Bleeders is the 27th novel in the Nameless Detective series by Bill Pronzini. Normally, I won't start in the middle of a series like this - this is the first I've read from the series - but I've heard Pronzini mentioned many times on the DorothyL list serve and wanted to check him out. I had room in my audio book schedule and this was the first audio version I could get my paws on from the library. And thank the Lord, it wasn't a damaged copy! Please pardon my review if I start to get tongue-tied. When you have to talk about a character who doesn't have a name, the process gets a little challenging. I'll refer to him as Nameless!
Our Nameless Detective is the narrator of Bleeders. He's 60ish with a wife and a newly adopted ten-year-old daughter.
The novel opens with Nameless waiting with his client, Jay Cohalan, for a call from a blackmailer. Cohalan has hired Nameless to stop the blackmailer who is supposedly "bleeding" him dry.
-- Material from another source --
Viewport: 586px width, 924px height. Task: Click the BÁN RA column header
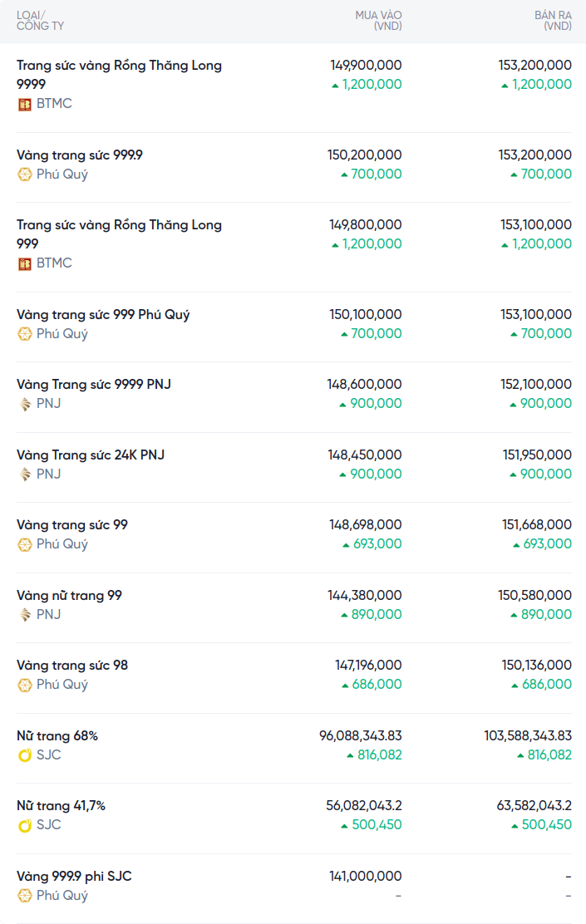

But when Cohalan turns out to be the blackmailer, we learn that Nameless is actually working for Cohalan's wife who suspected Cohalan was pulling the stunt to steal her inheritance that he wouldn't have a legal right to if they divorced. This all happens at the very start of the novel. And while Nameless's case is technically over, he signs on to find the culprit when Cohalan and his wife are murdered. He has a personal stake in the bringing the murderer to justice.
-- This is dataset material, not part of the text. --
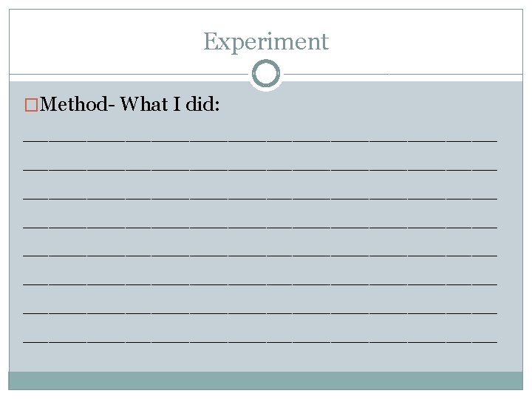Click the teal footer bar
Viewport: 532px width, 399px height.
(x=266, y=381)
Gregory Gorton read Bleeders and I think he did an excellent job of portraying a 60-something character who is starting to consider "scaling back" on his physical responsibilities as a private investigator.
There wasn't a lot of mystery to this novel and the pace was a slower one. The focus of this novel is more the psychological aspects for Nameless. And this is where starting in the middle of a series puts you at a disadvantage. Nameless is starting to think about cutting back, that he isn't capable of doing the things he did "twenty years ago." I have no idea what those things were. This novel could be very monumental in the series - although there are at least seven more novels to follow so he can't be cutting back too much, huh?
The plot was pretty anti-climatic for me. There really wasn't anything that made me think, "WOW!" And on the flip side, there wasn't anything that made me think, "Oh man, this is terrible." Is that the point of Nameless? He doesn't stand out in any way...just a face in the crowd? These are questions I'd like to answer by going back and reading the beginning of the series.
For the most part, the supporting characters play pretty insubstantial roles. However, I did very much enjoy Nameless's assistant, Tamara. She has a lot of spunk and made a great foil for Nameless. She also adds some humor to the mix.
Overall it was an average book. It wouldn't be something I'd recommend everyone run out and read right this minute, but I wouldn't discourage folks from reading it either. I didn't finish it and think, "I could have been reading something else with this time." I'm glad I took the opportunity to check it out.